▶ Consigne donnée 1
Veuillez retaper à l'identique les lignes des enregistrements allant de la ligne qui contient "This screenshot has width=636, height=484." jusqu'à celle qui contient "click(243, 252)", toutes deux incluses.

▶ Extrait du document
-=-=-=-=-

Le discours qui ajuste
Deux choses nous intéressent ici pour analyser la qualification d’Emmanuel Macron par l’adjectif jupitérien :
- en utilisant la référence à Jupiter, le discours « ajuste » le sens du terme jupitérien pour coller à un réel qui se construit dans les textes. Ce terme devient un « label » pour catégoriser le Président, créer une image, dont le trait peut être forcé également par effet de contraste avec le Président « normal » que cherchait à être François Hollande ;
- le terme peut se vider de son sens, ou s’incarner car des dimensions qui ne sont pas initialement présentes dans le sens du mot. Les discours font vivre le sens, et c’est davantage une scénarisation du Président qui est à l’œuvre qu’une stricte catégorisation.

-=-=-=-=-

▶ Consigne donnée 2
Reproduisez sans rien changer le passage du texte sur l'adjectif jupitérien qui va de "Le discours qui" jusqu'à "qu’une stricte catégorisation.".

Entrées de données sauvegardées
-=-=-=-=-

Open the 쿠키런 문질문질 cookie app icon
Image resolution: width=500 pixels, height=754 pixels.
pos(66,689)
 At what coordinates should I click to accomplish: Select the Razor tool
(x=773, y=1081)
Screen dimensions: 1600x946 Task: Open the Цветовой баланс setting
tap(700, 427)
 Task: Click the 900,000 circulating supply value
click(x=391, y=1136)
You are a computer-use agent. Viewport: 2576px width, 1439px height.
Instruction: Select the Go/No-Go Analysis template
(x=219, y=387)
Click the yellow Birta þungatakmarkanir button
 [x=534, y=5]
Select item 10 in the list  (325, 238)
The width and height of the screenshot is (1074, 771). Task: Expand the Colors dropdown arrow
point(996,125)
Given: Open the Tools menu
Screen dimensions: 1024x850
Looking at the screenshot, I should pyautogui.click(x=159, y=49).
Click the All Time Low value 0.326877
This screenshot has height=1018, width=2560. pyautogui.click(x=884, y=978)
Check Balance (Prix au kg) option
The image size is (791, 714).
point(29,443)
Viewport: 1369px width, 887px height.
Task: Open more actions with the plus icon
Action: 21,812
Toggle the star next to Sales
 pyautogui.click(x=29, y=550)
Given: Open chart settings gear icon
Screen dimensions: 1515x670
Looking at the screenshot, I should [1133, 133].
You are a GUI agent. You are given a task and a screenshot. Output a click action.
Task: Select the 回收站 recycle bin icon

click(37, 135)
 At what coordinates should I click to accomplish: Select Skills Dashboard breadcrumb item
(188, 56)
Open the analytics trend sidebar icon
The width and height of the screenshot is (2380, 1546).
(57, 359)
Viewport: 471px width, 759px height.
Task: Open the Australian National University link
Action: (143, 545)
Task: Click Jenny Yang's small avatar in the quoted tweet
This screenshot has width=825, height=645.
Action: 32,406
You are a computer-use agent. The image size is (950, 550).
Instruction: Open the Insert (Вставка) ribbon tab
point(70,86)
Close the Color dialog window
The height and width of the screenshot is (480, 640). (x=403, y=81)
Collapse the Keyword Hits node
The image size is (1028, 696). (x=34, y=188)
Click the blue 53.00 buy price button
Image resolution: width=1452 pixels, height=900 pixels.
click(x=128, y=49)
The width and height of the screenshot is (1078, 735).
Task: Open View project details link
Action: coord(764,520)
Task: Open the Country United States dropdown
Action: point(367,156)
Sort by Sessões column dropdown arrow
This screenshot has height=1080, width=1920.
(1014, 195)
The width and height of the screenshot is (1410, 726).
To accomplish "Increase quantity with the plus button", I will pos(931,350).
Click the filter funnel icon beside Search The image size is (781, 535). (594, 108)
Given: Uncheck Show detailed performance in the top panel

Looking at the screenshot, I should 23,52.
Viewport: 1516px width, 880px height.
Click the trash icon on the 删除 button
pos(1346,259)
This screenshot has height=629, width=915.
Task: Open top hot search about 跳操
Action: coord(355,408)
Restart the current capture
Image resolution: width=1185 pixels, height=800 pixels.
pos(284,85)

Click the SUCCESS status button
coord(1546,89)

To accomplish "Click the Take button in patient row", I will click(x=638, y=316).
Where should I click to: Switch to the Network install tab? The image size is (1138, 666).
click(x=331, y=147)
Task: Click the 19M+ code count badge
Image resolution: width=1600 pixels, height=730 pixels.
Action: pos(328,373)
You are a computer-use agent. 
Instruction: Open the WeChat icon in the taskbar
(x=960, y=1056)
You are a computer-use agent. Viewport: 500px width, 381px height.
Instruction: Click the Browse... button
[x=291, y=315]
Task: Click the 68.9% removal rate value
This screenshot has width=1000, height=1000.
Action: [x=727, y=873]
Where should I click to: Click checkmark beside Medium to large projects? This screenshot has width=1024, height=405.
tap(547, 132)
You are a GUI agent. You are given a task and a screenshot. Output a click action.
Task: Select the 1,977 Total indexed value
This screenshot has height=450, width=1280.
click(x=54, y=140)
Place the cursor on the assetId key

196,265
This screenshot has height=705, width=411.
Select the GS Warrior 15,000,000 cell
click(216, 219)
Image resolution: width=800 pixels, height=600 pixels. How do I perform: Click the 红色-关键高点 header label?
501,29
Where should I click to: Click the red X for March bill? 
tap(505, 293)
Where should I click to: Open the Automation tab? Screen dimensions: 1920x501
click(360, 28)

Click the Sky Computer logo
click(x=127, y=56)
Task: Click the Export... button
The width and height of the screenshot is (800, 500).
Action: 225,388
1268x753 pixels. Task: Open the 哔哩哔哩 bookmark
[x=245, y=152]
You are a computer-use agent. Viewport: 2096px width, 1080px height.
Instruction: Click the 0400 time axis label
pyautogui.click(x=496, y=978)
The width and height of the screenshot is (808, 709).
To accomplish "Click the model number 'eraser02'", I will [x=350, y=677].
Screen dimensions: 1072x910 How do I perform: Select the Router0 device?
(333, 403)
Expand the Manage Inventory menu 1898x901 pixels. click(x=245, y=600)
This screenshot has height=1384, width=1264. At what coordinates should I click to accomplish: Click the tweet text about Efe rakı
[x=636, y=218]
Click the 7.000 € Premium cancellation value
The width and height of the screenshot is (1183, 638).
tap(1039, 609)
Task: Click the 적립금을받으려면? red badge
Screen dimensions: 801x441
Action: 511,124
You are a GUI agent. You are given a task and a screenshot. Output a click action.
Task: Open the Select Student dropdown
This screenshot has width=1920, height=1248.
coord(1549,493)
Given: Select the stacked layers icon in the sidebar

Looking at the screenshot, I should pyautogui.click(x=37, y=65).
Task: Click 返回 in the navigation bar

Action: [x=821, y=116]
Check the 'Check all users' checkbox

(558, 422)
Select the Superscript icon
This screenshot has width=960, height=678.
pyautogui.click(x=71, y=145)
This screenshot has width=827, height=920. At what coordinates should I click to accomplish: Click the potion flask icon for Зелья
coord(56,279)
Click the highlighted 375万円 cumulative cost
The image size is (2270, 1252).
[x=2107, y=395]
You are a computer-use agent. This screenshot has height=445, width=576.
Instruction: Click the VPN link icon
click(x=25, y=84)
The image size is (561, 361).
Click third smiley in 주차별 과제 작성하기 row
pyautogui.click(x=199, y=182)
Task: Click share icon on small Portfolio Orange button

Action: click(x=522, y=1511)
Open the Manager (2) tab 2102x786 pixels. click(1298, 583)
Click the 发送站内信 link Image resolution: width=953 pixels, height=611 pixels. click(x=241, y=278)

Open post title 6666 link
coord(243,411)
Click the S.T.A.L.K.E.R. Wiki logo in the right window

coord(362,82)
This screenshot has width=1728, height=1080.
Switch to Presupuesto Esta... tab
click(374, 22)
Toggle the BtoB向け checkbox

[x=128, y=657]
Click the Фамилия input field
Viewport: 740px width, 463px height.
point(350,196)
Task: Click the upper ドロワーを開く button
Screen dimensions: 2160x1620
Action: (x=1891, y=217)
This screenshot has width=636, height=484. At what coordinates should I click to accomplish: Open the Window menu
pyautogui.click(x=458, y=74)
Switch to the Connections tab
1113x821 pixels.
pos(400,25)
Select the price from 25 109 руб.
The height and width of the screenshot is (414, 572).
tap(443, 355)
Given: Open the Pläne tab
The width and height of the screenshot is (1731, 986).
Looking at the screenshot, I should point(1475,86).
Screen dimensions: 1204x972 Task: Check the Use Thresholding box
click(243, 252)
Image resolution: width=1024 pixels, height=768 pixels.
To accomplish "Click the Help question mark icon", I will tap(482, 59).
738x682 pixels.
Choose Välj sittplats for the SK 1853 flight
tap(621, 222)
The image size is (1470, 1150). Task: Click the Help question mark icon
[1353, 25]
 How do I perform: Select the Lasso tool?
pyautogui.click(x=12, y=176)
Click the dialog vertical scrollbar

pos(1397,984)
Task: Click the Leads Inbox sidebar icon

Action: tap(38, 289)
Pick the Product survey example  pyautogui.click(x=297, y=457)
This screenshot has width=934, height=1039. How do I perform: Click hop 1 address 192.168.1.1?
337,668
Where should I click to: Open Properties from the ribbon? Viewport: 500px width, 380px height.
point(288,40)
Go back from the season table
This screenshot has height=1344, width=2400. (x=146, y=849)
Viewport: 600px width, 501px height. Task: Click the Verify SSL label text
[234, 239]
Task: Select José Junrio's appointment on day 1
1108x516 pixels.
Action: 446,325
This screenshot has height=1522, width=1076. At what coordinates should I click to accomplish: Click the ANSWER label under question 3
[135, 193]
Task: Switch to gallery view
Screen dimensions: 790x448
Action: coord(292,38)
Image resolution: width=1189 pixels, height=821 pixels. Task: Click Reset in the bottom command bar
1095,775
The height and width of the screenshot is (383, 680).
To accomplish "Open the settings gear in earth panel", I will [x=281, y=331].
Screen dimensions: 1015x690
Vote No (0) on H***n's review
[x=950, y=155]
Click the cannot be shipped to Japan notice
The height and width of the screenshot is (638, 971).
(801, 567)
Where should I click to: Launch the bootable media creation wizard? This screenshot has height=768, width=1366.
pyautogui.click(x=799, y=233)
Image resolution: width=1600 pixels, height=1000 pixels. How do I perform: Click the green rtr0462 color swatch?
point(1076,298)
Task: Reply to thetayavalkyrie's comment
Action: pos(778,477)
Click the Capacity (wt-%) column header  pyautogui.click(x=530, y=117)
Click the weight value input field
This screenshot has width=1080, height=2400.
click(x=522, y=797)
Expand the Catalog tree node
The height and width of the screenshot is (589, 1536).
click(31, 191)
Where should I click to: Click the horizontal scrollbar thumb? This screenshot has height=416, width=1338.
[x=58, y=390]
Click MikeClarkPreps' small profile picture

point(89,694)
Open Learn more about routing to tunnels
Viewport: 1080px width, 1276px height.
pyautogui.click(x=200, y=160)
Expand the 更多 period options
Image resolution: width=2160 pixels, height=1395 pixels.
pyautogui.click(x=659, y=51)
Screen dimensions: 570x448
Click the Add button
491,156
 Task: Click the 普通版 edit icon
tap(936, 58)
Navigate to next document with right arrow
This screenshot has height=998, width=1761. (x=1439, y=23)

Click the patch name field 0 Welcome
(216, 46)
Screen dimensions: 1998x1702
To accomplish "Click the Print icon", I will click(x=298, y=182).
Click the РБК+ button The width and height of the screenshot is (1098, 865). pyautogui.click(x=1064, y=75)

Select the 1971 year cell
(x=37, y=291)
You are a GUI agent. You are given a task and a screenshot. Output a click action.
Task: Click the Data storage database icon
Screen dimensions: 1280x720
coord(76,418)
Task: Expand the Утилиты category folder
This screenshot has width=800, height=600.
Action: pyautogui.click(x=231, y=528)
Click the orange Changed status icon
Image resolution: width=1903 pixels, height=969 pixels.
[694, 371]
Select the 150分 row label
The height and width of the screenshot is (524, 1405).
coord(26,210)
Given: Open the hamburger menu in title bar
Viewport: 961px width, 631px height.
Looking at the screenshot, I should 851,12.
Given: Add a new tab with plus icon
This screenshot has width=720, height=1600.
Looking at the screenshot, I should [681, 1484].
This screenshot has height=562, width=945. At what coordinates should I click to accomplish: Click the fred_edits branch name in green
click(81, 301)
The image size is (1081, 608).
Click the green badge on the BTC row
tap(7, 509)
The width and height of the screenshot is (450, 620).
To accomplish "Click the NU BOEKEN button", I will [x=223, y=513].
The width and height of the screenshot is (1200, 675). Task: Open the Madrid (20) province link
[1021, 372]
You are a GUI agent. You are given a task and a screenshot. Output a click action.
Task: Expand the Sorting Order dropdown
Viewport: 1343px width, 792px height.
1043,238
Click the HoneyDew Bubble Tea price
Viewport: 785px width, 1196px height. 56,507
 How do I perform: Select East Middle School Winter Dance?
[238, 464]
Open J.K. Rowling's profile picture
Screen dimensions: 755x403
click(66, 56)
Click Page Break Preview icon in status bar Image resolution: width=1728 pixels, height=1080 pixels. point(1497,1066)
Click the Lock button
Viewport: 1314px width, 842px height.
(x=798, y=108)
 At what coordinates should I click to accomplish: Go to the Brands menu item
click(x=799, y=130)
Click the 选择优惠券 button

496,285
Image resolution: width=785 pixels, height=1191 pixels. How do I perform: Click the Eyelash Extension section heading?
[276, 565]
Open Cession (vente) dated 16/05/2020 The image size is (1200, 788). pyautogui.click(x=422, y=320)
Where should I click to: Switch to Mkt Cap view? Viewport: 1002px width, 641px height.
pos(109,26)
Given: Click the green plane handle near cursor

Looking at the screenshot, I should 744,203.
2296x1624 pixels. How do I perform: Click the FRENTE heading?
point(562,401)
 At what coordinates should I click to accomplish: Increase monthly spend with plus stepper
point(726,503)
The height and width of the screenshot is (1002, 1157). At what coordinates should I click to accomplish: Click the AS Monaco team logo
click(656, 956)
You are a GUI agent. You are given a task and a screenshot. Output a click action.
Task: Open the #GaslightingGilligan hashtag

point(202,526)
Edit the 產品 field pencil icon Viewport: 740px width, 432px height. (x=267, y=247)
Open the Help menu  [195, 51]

-=-=-=-=-

▶ Résultat obtenu 1
This screenshot has width=636, height=484. At what coordinates should I click to accomplish: Open the Window menu
pyautogui.click(x=458, y=74)
Switch to the Connections tab
1113x821 pixels.
pos(400,25)
Select the price from 25 109 руб.
The height and width of the screenshot is (414, 572).
tap(443, 355)
Given: Open the Pläne tab
The width and height of the screenshot is (1731, 986).
Looking at the screenshot, I should point(1475,86).
Screen dimensions: 1204x972 Task: Check the Use Thresholding box
click(243, 252)

▶ Résultat obtenu 2
Le discours qui ajuste
Deux choses nous intéressent ici pour analyser la qualification d’Emmanuel Macron par l’adjectif jupitérien :
- en utilisant la référence à Jupiter, le discours « ajuste » le sens du terme jupitérien pour coller à un réel qui se construit dans les textes. Ce terme devient un « label » pour catégoriser le Président, créer une image, dont le trait peut être forcé également par effet de contraste avec le Président « normal » que cherchait à être François Hollande ;
- le terme peut se vider de son sens, ou s’incarner car des dimensions qui ne sont pas initialement présentes dans le sens du mot. Les discours font vivre le sens, et c’est davantage une scénarisation du Président qui est à l’œuvre qu’une stricte catégorisation.